Directions for this task
Retype only what runs from the first line of the listing to the line holding "Task: Switch target mode to Effort", both included. Do not retype the pictures.
################
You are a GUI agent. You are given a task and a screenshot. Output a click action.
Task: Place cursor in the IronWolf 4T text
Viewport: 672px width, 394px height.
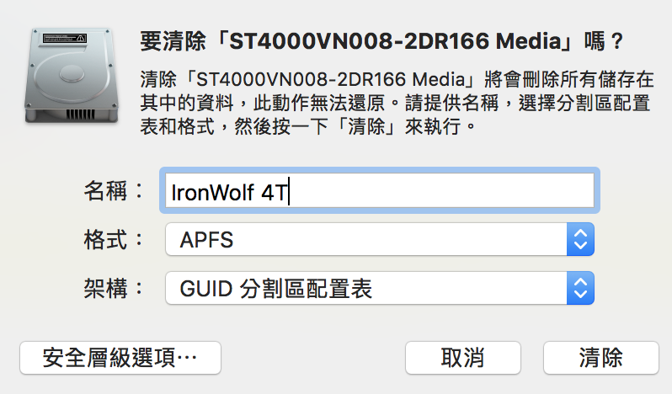click(x=228, y=192)
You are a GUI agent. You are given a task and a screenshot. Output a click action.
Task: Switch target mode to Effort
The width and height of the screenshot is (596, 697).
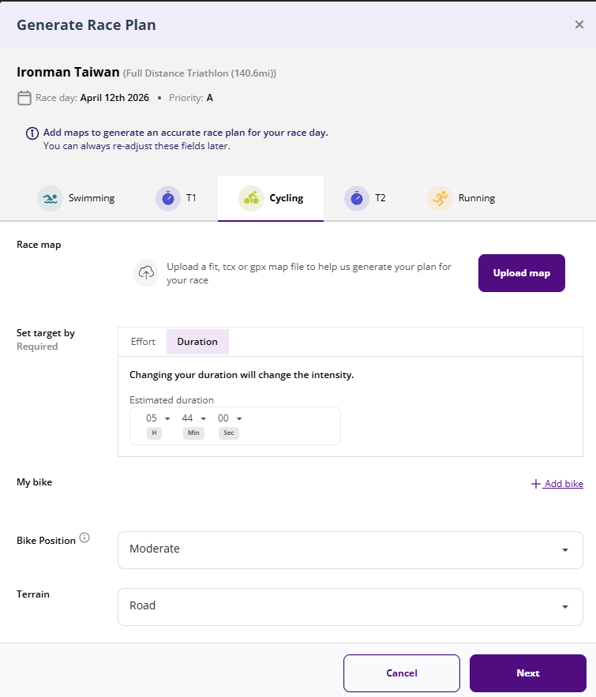pyautogui.click(x=143, y=342)
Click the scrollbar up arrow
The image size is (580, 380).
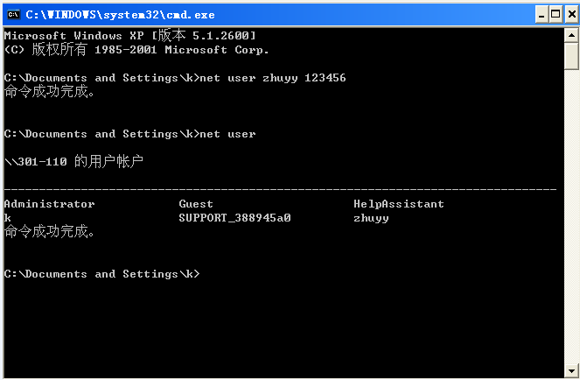pos(571,35)
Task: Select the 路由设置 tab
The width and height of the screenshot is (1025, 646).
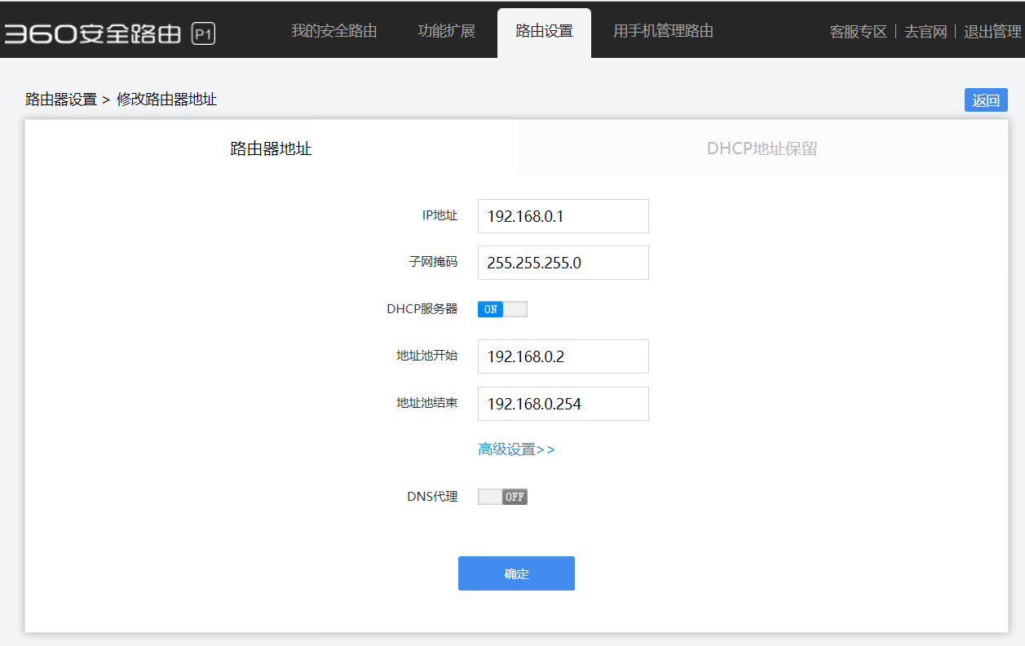Action: [x=544, y=32]

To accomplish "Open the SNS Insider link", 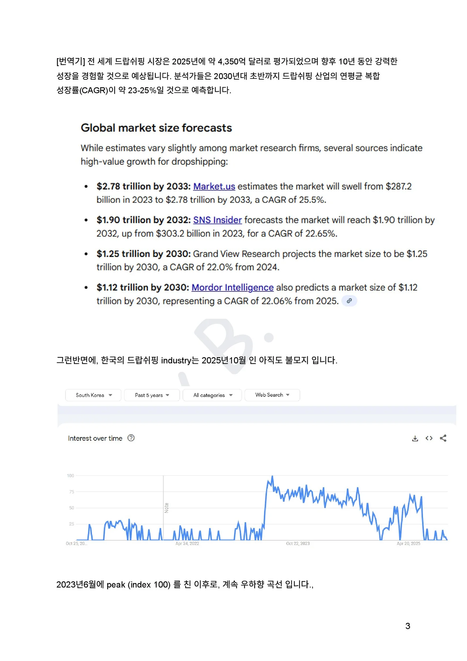I will [x=217, y=220].
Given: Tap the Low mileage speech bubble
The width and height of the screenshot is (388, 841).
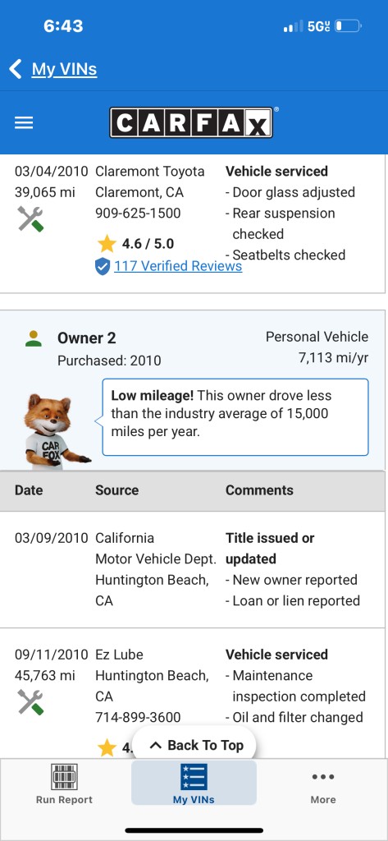Looking at the screenshot, I should coord(235,417).
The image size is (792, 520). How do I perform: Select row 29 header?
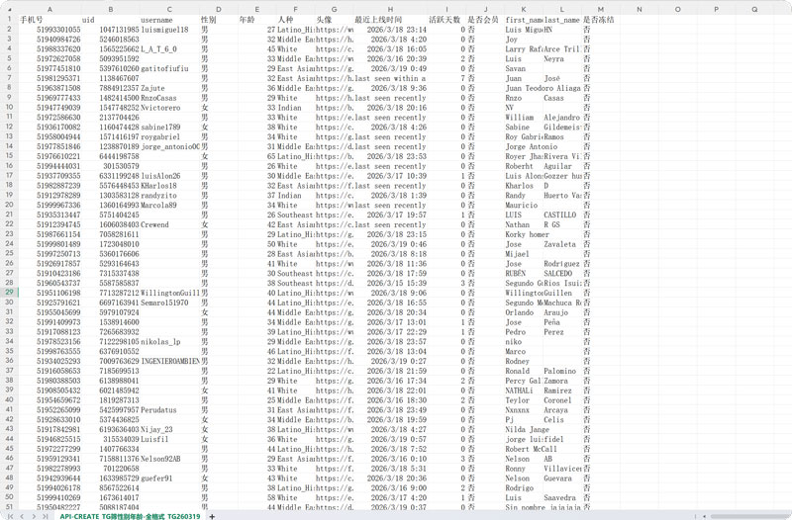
################
The completed task
You are a GUI agent. You are given a task and a screenshot. Output a click action.
Task: Place cursor in the IronWolf 4T text
Viewport: 672px width, 394px height.
click(x=228, y=192)
You are a GUI agent. You are given a task and a screenshot. Output a click action.
Task: Switch target mode to Effort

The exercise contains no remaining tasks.